I was considering a gear ratio change too (has 3.42's right now), but since I have to do something about the exhaust now, and didn't really want to effect the gas mileage (pulls around 13 towing, 19 no tow), maybe the complete exhaust kit might be the way to go? Anybody else experiment with these motors?
 
any headers you install.......

will more efficient than stock manifolds. and you will see/ feel an improvement.
to obtain the most from your truck, you need a free flowing exhaust system, no less than 2 1/4in dia, 2 1/2 is normally used.
personally I'd stay away from flow masters as I feel their to loud, walker dyno max have good sound control and very low back pressure.

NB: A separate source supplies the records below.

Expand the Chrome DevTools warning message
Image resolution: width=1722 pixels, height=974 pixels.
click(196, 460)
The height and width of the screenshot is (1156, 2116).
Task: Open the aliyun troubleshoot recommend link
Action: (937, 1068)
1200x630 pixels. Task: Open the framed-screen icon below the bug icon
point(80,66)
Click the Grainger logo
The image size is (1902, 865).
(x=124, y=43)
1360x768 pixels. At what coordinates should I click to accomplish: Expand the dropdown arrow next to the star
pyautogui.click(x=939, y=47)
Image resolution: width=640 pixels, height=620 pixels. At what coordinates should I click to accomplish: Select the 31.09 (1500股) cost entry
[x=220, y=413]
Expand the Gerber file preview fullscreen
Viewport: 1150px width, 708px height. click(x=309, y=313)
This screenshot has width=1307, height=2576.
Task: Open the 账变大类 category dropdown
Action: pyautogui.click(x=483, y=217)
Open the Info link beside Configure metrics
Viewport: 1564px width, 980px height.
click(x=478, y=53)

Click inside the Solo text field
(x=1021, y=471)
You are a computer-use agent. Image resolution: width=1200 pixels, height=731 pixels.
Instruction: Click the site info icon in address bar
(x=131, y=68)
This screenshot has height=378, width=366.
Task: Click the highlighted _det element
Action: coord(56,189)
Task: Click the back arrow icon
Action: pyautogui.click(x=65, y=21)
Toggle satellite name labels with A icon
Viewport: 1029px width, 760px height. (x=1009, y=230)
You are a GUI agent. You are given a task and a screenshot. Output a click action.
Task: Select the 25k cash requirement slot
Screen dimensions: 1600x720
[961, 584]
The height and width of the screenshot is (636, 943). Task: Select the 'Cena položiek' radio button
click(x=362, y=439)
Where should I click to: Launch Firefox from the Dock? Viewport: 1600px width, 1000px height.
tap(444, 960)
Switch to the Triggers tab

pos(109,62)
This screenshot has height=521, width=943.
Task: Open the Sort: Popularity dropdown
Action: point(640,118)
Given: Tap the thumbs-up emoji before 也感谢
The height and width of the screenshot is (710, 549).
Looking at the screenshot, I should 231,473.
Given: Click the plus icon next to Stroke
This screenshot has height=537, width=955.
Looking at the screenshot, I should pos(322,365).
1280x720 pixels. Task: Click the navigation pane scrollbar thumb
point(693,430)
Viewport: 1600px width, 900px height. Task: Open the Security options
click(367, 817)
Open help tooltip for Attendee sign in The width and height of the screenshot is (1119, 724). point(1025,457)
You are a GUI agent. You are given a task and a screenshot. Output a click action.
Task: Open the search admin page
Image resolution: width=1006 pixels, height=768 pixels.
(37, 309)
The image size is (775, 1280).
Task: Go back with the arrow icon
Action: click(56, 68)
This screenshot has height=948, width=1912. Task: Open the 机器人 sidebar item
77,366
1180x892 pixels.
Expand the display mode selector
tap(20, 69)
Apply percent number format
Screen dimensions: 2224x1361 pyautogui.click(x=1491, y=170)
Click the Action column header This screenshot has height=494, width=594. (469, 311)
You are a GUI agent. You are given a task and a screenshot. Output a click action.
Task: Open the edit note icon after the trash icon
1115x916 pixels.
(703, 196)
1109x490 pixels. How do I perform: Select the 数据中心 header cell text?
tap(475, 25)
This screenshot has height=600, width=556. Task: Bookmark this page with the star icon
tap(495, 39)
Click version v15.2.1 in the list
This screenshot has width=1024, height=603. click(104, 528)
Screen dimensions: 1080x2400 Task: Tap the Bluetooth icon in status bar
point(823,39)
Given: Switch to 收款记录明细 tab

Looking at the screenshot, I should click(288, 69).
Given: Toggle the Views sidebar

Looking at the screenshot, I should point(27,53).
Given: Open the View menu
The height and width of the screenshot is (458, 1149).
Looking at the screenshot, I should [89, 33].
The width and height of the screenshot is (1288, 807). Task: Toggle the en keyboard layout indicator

a cross over or balance tube will help mid range torque.
header length will be irrelevant because you are running a full exhaust system.
stick with smallest tube primary headers you can find, to help low end power. coated headers will last longer.
where I used to work, we ran chevy 5.7 roller motors to 200K mi, with no issues.
 
What i love about my 98 Silverado with the same motor is how quiet it is,I actually take it on long trips instead of my cars.
Headers, off road h pipe,+ cat back is going to make it alot louder + give it alot of drone,especially under a load, like when towing.
That would irritate me,+ would not like the truck as much, before you do it i would definetly look into how loud it makes it.I would suggest maybe just going with high flow cats to free up a few hp. Unless you don't mind loud stinky trucks, then i'd say lose the cats,go headers + flowmasters.
 
Mine is a little older(94), longer(burb), and a few more miles(275). Mine had the muffler nipple break off the muffler. I bought a 3" cat back flowmaster setup. It has worked great for at least 70k. Louder but not obnoxious. It has a big 3chamber muffler and the pipe turns out and down after the pass rear tire. I think it was about $300 shipped from Summit a few years back. I like it.
 
I got a 93 suburban, with 192k miles on it. alot of the 90s trucks have large resonators on them.... take em off to free up a little mid range power and replace it with some dryer tubing... and if it has a plastic air channel in the fender, take that out too. as for exhaust Im more for power than sound. Id go with a nice magnaflow setup channeled and a crossover to a nice tip... any tip should work really. also a high flow cat...
 
If I go with headers, off road pipes, etc, how do you go about re-tuning these creatures? The truck had a stock exhaust except for a flowmaster muffler...wasn't too loud but the muffler sure rotted pretty good after (4) years.
 
My $.02...

Did some back to back tests on the 96 Subby I had...Stock exhaust, vs shorty headers.... After many hrs of labor, results were non exsistent. The dyno reading tolerances were more than the gains..The tests were so inconclusive, the article was not published.